My Bloody Valentine Live Review: abrace o volume

My Bloody Valentine Live Review: abrace o volume

28 de novembro de 2025 0 Por: Edison

Esse álbum laboriosamente aperfeiçoado – considerado responsável pela falência da Creation Records, bem como pelo colapso nervoso de pelo menos um funcionário da gravadora – continua sendo uma maravilha da arte e da ciência. O que foi surpreendente não foi que um milionário quixotesco como o chefe da Creation, Alan McGee, pudesse ser persuadido a investir recursos impressionantes no sonho de uma jovem e ambiciosa banda. Foi incrível que um álbum que custou tanto e demorou tanto pudesse ser tão bom.

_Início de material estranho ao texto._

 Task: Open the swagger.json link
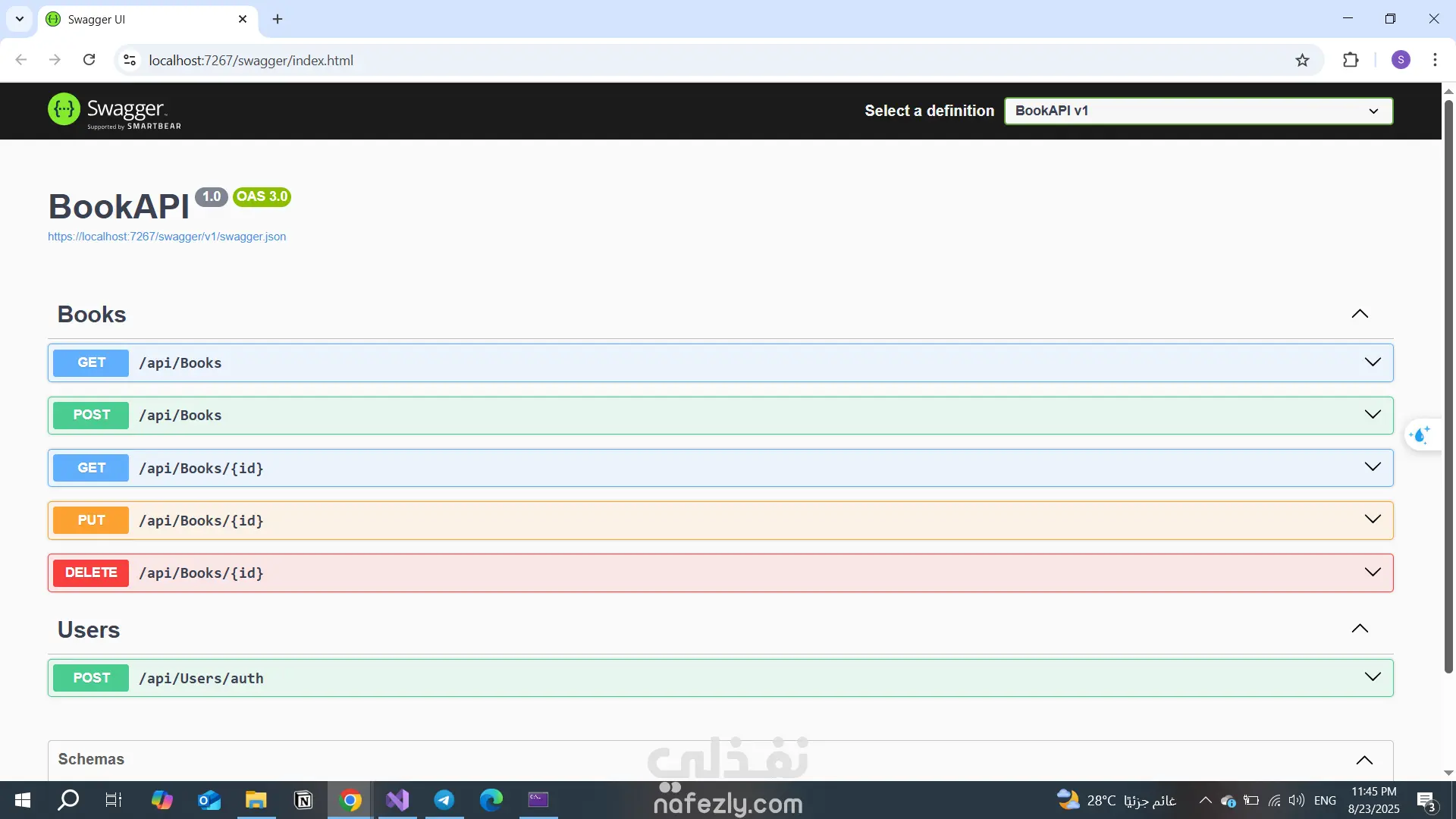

A última coisa que você quer dar a alguém que leva muito tempo para fazer arte é a reputação de um perfeccionista lendário. Publicar-Sem amoro mundo exigiria que Shields seguisse os mesmos padrões de punição aos quais ele se submetia. Abandonado pela Creation no início dos anos 90, a MBV assinou contrato Ilhaconstruiu um estúdio com uma mesa de mixagem defeituosa e levou um ano para substituí-la, quando Shields teve um colapso. Enquanto o Britpop crescia, ele fumava muita maconha e ouvia selva na rádio pirata; inexplicavelmente, reclamou ele, nenhuma das melodias agonizantemente complexas que serpenteavam por sua cabeça estava se transformando em canções. Ainda assim, ele parecia deleitar-se em aludir a novas músicas que estavam sempre ao virar da esquina.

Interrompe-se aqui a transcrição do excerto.